Top of Input material
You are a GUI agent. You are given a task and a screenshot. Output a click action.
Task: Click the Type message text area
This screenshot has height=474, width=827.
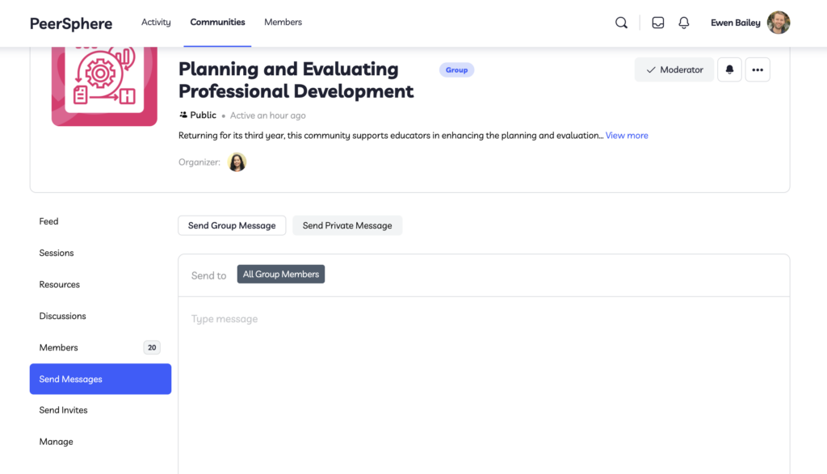(484, 385)
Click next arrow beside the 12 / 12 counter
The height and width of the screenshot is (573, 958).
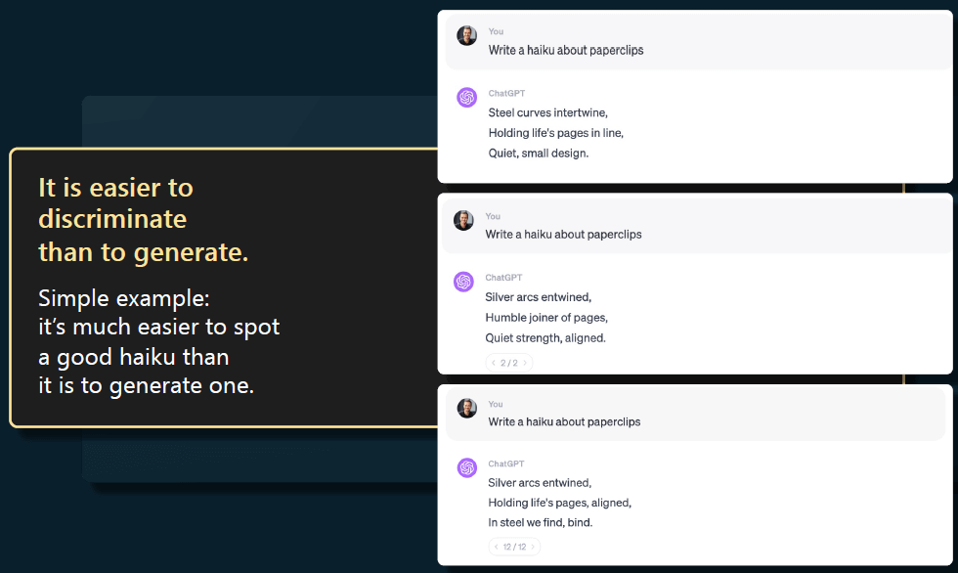coord(533,548)
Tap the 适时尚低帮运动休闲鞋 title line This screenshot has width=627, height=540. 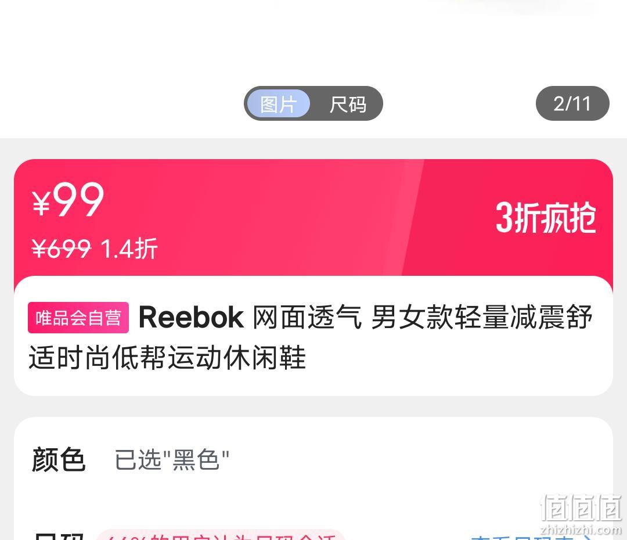click(x=167, y=357)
Bottom of Input material
__Prompt__
Beginning with the first entry above, reproduce every line verbatim until the line with "Click next arrow beside the 12 / 12 counter", which is included too; omit pictures.

__Reply to the exercise__
You are a GUI agent. You are given a task and a screenshot. Output a click action.
Task: Click the Type message text area
This screenshot has height=474, width=827.
(484, 385)
Click next arrow beside the 12 / 12 counter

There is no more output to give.